Here at the Jacobs Institute, we think a lot about design’s role in bringing new technologies to daily life, and Tarpenning’s insights provided a compelling example. In other fall talks from design practitioners, we heard echoes of the ideas that Tarpenning laid out, applied in diverse contexts. One of our guests, LUNAR head of innovation strategy Misha Cornes, offered a birds-eye view, underlining how design serves as a powerful differentiator in a turnover-heavy marketplace and pointing to statistics that show design-led companies significantly over-performing. Layering these big-picture observations with experiences with products ranging from ice cream scoops to smart thermostats, Cornes noted that companies increasingly see design not as an outcome, but as a process — and they’re eager to get better at it. His talk and Tarpenning’s, along with others this fall, highlighted design’s central role in today’s market, and how design —deeply informed by users’ contexts and beliefs—can create lasting value.
Democratizing access to tools for innovation, and thoughtfully designing for collective innovation, can be a game-changer.

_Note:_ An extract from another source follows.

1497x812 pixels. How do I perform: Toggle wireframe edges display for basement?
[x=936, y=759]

From the maker movement to crowdsourcing, the goal of democratizing access to information and tools is a common thread in conversations around design innovation. But what does it look like on the ground? In an October talk, Northwestern associate professor and Design for America (DFA) founder Liz Gerber dug into these questions, discussing how organizations can design structures and resources to facilitate collective innovation. She emphasized four factors that are central to enabling this kind of innovation, distributed across platforms and places: roles, communication, trust, and reputation. Drawing from her experiences with DFA, she pointed to student projects that have effectively managed these factors, using collective approaches to broaden access to design processes in areas from healthcare to civic engagement. As she argued for the impact that can stem from well-designed collective innovation, Gerber closed her talk with a quote from President Obama: “We need not only the folks at MIT or Stanford or the NIH” — or Berkeley, Gerber added to smiles from the crowd— “but also the mom in West Virginia tinkering with a 3-D printer, the girl on the South Side of Chicago learning to code, the dreamer in San Antonio seeking investors for his new app, the dad in North Dakota learning new skills so he can help lead the green revolution.”

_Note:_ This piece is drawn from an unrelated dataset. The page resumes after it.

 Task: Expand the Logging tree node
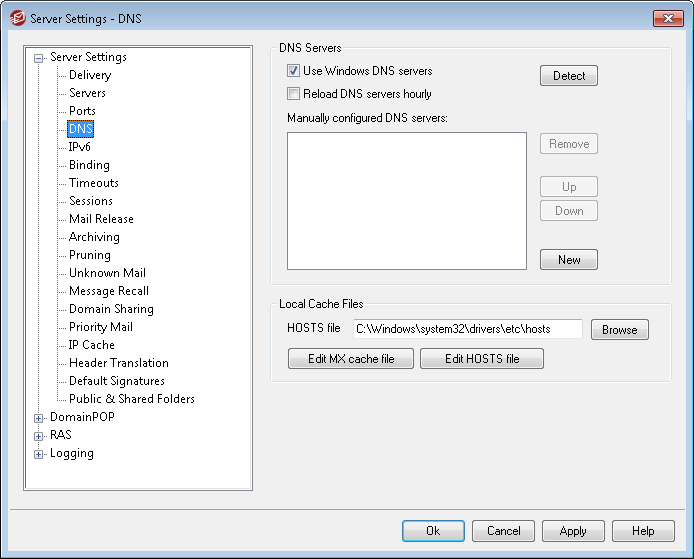click(x=39, y=454)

Over the course of the semester, a wide range of speakers at the Jacobs Institute added to Obama’s list, pointing to new entry points to the tools of innovation — from Amy Wibowo, who visited us to talk about how she frames computer science inclusively with BubbleSort Zines, to Mark Hatch, who discussed his time leading TechShop and highlighted the societal changes that democratized fabrication can catalyze. These voices, and the broader stands of access and collective creation that we heard in Gerber’s talk, will continue to spark thought as the Jacobs Institute heads into a new year of lively experimentation, invention, and dialogue.